--- Document ---

The doctrine of the Incarnation completely transforms the meaning of Jesus’ crucifixion. To us Christians there is of course a human being suffering and dying on the cross; but that is by no means all that is happening on Jesus’ cross. Because Jesus was God Incarnate, God Godself was nailed to the cross of Jesus. Traditional Christianity says that only Jesus’ human nature suffered and died on the cross. Our faith says that, I think, because it so hard for us to accept the true horror of Jesus’ cross. The great German theologian Jürgen Moltmann understands the cross better. He titled one of his books The Crucified God.[2] The correct understanding of Christ’s cross includes the shocking truth that God Godself was nailed to that cross and died. Once again it’s not possible, it’s just true.

This understanding makes Jesus’ crucifixion unique, but how is that crucifixion salvific? That question leads us straight into the greatest theological error Christianity has been making for at least the last nine hundred years. That error is usually called the classical theory of atonement. More technically, it is the theory of substitutionary sacrificial atonement. It says that Jesus took our place and suffered for us because of human sin in order to procure God’s forgiveness of that sin. It has a bit of a root in the New Testament, though it is by no means the New Testament’s primary understanding of salvation in and through Jesus Christ. The classical theory of atonement didn’t get its classical formulation until the year 1107 CE, when a monk named Anselm of Canterbury published his book Cur Deus Homo? The literal translation of that title is Why God Man? In English translations it us usually rendered as Why God Became a Man or Why God Was Made Man. In that book Anselm advances his theory of the dynamics of salvation through Jesus Christ.

--- Supplied data ---

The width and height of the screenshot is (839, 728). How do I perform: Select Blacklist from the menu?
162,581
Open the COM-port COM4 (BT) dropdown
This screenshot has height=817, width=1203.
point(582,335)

---
--- Supplied data ---

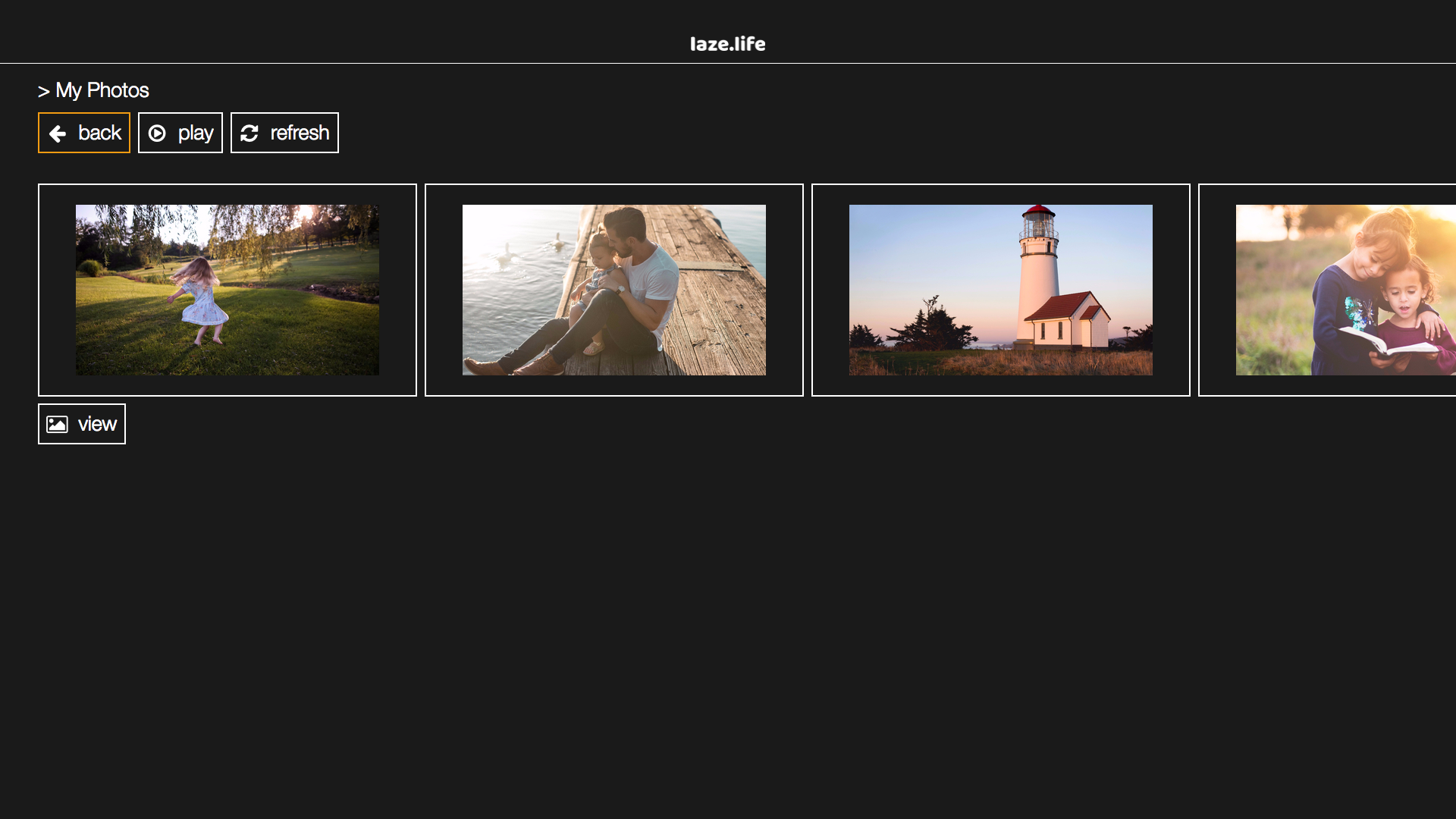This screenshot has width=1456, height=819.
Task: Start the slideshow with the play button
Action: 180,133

---
--- Supplied data ---

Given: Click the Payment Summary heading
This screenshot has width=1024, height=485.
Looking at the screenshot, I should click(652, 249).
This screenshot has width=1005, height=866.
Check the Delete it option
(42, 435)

---

• Exercise requirements:
1 > According to the passage, in what year did Anselm of Canterbury publish the classical formulation of the atonement theory?
2 > Transcribe the passage between "The doctrine of" and "it’s just true.", inclusive.
Please rely only on the passage for what comes next.

• In response:
1 > 1107 CE.

2 >
The doctrine of the Incarnation completely transforms the meaning of Jesus’ crucifixion. To us Christians there is of course a human being suffering and dying on the cross; but that is by no means all that is happening on Jesus’ cross. Because Jesus was God Incarnate, God Godself was nailed to the cross of Jesus. Traditional Christianity says that only Jesus’ human nature suffered and died on the cross. Our faith says that, I think, because it so hard for us to accept the true horror of Jesus’ cross. The great German theologian Jürgen Moltmann understands the cross better. He titled one of his books The Crucified God.[2] The correct understanding of Christ’s cross includes the shocking truth that God Godself was nailed to that cross and died. Once again it’s not possible, it’s just true.